Portraiture is an essential measuring tool used to represent a symbolic path to determine the practice of representation. It is a instrument able to interpret the complexities of reality. It is the observation and the consequential process of transformation of the subject in images that gives us the possibility to manage the underlying question between subjective identity and public image. The story of portraiture is the infinite tale of humanity. It has always been that artists have portrayed the crossing paths of humanity, however, this visual representation can only be considered to be contemporary if able to illustrate the soul and spirit of the present-day.
The gaze of these artists will narrate our story to future generations, their vision will be a reflection of our worlds future, based on paradigms of high definition and on the continuous flow of information.
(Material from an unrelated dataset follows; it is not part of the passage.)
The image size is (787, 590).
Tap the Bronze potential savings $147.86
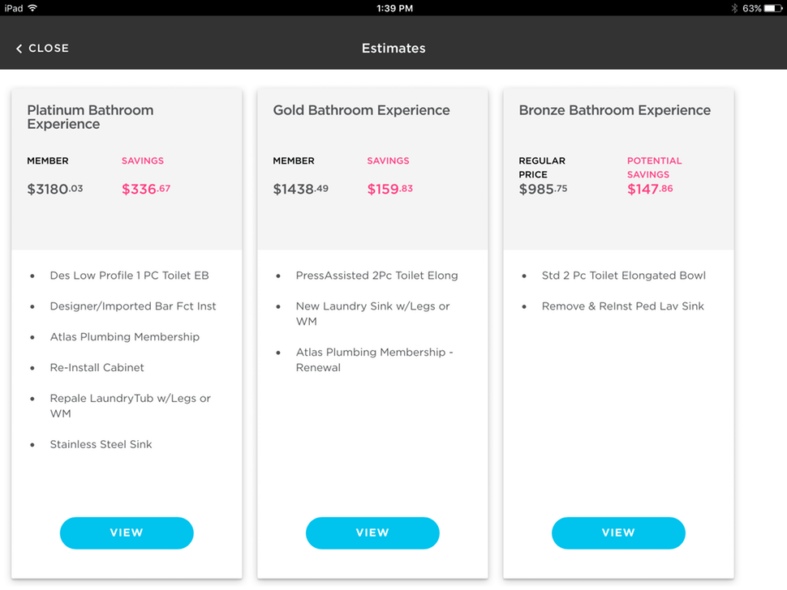point(650,190)
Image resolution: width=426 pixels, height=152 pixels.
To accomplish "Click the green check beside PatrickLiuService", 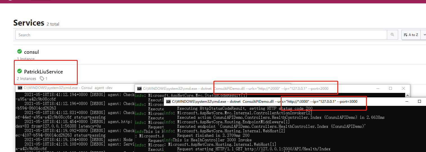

Succeeding the nihilism of the nineties, their work will try to explain that there is something worth fighting and living for, something that, perhaps, will be found between the details of this new interpretation.
Is this representation realistic? Yes, it is. Ever since the concept of realism has started to transcend from its original meaning and it is constantly molded to better define the idea of contemporary realism.
Where do these young artists that paint on the streets come from? Throughout the period where the urban arts bloomed around Europe and in the United States (late twentieth, early twenty-first century), the generation and movements of writers and poets (especially Americans), started unfolding and describing our world. Dave Eggers, David Foster Wallace, Thomas Pynchon, Don De Lillo, Chuck Palahniuk and other “novelists” all started speaking about “Lonely people looking for a way to connect with others, people whose dreams were simply to build their own nest where to invite only the rabble they wished. The creation of an environment you can control, free from conflict and pain. A place where you rule.” (C. Palahniuk, Non Fiction n.d.c). These authors were giving us an account about the loss of a whole generation, the generation that should have been the driving power of an unstoppable machine of creativity that is changing the visual panorama of our cities. Within this literal representation, our customs towards realism have not been abolished; they have been powerfully recharged. Where is now the Heartbreaking Work of Staggering Genius evoked by Dave Eggers? and the Infinite Jest described by David Foster Wallace? and the Underworld explored by De Lillo? The work of these artists is a popular and varied representation of this western world-view named by James Wood as the Hysterical Realism. If the words of these writers was an hysterical representation of reality, the art of these artists is its Pitiless Gaze.
THE POPPING CLUB
Is the new pit stop of the 999 curatorial project, an independent space of cultural imagination by 999Contemporary in collaboration with CultRise. This project sheds light on the urban arts, it is shamelessly and idealistically located in the heart of the Monti district of Rome to provide a stimulating environment where thoughts have freedom of speech and expression both for the public and the artists invited to experiment and cultivate the urban art practices. A five hundred square meter habitat that includes an exhibition space for artistic and musical research, workshops, production offices and an area reserved for conferences and meetings, to experiment a format of auto sustainable non-profit cultural production that will be able to allow the city to participate in the international cultural debate and commence an adventure there, where we imagine the future.